> [Exercise aim] Give the records from the line with "This screenshot has width=1393, height=785." to the line with "Action: [42, 202]" as a JSON list of strings, one string per line and no blank lines.

[Collection entries]
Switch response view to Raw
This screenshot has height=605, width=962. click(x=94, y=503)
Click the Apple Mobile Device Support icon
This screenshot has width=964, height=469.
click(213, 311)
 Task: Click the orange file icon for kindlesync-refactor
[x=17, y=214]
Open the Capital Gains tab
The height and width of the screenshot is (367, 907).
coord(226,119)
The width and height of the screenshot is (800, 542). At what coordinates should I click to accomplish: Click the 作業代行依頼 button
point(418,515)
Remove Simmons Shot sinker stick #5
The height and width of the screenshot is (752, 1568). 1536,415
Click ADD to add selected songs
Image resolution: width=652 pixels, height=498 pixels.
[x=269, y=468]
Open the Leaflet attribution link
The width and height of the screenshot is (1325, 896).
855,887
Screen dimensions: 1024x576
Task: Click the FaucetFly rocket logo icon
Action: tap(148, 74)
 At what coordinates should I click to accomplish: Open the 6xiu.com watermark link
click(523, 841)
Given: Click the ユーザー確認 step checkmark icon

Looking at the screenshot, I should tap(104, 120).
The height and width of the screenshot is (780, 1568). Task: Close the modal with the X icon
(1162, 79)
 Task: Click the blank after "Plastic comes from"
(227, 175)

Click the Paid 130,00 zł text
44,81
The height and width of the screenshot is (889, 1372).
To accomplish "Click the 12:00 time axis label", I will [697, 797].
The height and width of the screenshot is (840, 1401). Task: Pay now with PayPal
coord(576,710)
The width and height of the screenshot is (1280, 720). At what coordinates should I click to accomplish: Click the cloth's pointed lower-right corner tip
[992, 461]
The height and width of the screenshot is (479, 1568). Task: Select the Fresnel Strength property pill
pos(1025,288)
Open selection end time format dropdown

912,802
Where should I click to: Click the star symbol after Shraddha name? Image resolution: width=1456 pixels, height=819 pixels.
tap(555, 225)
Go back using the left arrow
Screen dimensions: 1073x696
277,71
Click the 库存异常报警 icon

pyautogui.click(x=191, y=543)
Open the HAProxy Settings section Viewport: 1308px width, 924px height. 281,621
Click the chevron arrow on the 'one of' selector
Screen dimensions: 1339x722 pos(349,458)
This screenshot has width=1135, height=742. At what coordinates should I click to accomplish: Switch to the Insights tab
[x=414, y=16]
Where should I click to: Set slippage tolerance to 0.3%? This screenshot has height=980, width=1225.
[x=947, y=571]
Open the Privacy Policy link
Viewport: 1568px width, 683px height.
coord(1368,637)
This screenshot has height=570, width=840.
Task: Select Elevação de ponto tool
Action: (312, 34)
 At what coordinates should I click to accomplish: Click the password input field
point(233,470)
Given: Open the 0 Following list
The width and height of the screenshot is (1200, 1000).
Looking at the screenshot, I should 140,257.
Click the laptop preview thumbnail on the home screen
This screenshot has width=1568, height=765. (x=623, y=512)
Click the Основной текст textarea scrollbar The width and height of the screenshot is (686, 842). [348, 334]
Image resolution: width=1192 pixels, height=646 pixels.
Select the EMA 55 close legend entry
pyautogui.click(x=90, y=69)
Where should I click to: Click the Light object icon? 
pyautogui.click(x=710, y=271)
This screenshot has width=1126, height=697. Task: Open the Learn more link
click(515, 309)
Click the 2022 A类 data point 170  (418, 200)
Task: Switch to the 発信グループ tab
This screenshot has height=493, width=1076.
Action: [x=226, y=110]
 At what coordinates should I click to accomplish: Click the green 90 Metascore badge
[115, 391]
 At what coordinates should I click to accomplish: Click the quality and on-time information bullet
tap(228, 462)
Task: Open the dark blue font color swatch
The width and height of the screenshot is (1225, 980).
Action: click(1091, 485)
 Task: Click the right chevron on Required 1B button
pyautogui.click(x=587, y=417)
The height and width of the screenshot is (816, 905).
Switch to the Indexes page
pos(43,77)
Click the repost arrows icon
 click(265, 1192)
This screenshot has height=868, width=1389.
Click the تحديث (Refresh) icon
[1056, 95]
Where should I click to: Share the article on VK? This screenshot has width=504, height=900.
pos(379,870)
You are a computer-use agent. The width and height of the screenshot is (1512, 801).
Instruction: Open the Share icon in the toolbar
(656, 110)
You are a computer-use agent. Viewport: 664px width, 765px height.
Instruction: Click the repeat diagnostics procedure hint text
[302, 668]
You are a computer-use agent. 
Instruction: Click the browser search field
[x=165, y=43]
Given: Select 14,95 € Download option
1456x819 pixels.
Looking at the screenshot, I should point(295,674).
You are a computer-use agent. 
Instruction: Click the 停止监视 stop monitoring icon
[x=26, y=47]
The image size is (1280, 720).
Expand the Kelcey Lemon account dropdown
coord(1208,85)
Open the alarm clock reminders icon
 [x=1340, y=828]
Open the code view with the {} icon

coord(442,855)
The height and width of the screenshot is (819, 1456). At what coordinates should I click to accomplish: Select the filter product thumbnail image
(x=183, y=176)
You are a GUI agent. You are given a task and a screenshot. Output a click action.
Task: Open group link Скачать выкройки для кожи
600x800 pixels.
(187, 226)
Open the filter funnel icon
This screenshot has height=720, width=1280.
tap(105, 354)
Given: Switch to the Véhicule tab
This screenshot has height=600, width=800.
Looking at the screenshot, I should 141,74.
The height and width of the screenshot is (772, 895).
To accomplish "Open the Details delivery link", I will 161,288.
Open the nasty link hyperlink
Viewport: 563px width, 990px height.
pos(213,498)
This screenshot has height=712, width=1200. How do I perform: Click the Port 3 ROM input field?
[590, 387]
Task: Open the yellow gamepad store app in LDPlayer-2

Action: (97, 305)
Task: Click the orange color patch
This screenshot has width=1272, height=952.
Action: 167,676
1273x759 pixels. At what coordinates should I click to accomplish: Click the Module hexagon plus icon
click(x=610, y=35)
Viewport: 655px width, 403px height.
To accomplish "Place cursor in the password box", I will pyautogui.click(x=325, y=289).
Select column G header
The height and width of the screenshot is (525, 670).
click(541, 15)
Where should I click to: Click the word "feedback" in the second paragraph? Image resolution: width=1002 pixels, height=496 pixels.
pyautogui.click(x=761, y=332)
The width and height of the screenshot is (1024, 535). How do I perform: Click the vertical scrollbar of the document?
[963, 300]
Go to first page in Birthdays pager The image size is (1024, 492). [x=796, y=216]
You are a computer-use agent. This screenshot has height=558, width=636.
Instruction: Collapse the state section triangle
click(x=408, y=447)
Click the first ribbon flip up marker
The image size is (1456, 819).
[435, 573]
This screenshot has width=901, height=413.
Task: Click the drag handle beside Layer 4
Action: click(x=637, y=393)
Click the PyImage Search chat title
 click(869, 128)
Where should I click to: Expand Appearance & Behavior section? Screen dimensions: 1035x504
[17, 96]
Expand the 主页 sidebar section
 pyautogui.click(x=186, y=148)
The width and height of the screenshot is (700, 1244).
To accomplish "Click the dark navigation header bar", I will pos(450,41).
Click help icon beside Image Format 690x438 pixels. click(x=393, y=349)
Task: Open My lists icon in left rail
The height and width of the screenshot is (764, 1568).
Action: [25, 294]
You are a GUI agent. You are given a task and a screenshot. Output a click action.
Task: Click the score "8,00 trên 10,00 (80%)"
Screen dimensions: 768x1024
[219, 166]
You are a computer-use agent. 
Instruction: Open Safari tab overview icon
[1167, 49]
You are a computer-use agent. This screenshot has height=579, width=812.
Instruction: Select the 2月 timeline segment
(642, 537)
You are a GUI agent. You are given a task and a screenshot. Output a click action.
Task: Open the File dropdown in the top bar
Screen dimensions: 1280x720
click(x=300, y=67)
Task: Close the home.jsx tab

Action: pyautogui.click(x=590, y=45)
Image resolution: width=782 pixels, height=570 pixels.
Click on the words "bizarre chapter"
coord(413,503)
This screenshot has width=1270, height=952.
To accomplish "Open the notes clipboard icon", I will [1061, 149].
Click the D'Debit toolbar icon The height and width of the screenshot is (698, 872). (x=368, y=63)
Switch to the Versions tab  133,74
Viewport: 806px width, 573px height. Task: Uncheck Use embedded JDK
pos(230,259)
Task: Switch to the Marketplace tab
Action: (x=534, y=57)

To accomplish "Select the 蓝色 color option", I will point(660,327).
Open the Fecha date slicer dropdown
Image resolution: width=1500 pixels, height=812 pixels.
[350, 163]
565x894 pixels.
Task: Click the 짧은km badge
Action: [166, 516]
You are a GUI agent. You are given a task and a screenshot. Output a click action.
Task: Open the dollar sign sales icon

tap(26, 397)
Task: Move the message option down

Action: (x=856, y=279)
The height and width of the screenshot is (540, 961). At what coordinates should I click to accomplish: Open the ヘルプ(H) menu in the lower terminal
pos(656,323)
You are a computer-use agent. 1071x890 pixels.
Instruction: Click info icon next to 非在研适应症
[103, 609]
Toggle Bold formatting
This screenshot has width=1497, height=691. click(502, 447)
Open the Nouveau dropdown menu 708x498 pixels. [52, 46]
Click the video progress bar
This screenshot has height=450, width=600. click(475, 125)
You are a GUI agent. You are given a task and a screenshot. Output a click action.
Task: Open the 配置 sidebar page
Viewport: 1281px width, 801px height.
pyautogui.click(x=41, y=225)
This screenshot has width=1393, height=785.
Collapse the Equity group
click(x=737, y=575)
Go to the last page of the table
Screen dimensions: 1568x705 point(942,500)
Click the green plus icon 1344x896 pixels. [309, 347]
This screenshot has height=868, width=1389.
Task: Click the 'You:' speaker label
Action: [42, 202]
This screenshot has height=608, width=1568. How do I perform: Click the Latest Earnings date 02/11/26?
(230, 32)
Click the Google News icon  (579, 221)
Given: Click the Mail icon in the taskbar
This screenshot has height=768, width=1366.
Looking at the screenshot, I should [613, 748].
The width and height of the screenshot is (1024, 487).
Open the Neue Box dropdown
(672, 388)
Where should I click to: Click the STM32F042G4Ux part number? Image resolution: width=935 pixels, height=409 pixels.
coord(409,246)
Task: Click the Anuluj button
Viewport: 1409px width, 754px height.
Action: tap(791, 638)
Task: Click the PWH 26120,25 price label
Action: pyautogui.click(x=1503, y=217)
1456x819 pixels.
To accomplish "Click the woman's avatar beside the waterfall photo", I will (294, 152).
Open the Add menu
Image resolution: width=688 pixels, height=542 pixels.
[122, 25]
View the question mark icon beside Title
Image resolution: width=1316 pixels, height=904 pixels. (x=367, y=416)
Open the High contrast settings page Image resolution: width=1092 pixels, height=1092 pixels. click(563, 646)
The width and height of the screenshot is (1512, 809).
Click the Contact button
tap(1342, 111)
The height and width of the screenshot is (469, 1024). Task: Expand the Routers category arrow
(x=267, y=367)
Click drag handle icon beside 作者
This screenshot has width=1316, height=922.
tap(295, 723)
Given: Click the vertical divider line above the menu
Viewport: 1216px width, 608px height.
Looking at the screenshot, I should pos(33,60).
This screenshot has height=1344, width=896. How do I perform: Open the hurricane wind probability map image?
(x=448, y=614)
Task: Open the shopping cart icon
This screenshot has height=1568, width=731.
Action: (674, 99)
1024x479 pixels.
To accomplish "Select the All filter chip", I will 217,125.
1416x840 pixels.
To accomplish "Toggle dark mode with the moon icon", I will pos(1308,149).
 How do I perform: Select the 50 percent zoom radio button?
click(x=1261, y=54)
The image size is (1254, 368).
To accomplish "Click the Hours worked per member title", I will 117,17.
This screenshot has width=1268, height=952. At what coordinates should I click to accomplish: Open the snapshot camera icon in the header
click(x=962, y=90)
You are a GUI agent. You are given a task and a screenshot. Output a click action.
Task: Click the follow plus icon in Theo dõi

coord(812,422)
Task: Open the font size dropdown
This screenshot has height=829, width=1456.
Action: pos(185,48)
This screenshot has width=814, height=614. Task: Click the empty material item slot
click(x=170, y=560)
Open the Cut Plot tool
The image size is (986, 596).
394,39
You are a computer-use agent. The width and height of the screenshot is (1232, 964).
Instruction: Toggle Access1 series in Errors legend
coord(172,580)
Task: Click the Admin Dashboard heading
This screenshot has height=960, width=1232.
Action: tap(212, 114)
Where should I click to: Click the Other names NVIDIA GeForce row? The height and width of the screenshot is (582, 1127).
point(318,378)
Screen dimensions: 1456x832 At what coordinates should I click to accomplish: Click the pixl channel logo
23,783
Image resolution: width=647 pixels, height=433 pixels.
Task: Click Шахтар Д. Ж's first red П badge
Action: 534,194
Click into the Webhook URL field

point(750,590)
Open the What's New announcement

> [Output for this exercise]
[
  "This screenshot has width=1393, height=785.",
  "Collapse the Equity group",
  "click(x=737, y=575)",
  "Go to the last page of the table",
  "Screen dimensions: 1568x705 point(942,500)",
  "Click the green plus icon 1344x896 pixels. [309, 347]",
  "This screenshot has height=868, width=1389.",
  "Task: Click the 'You:' speaker label",
  "Action: [42, 202]"
]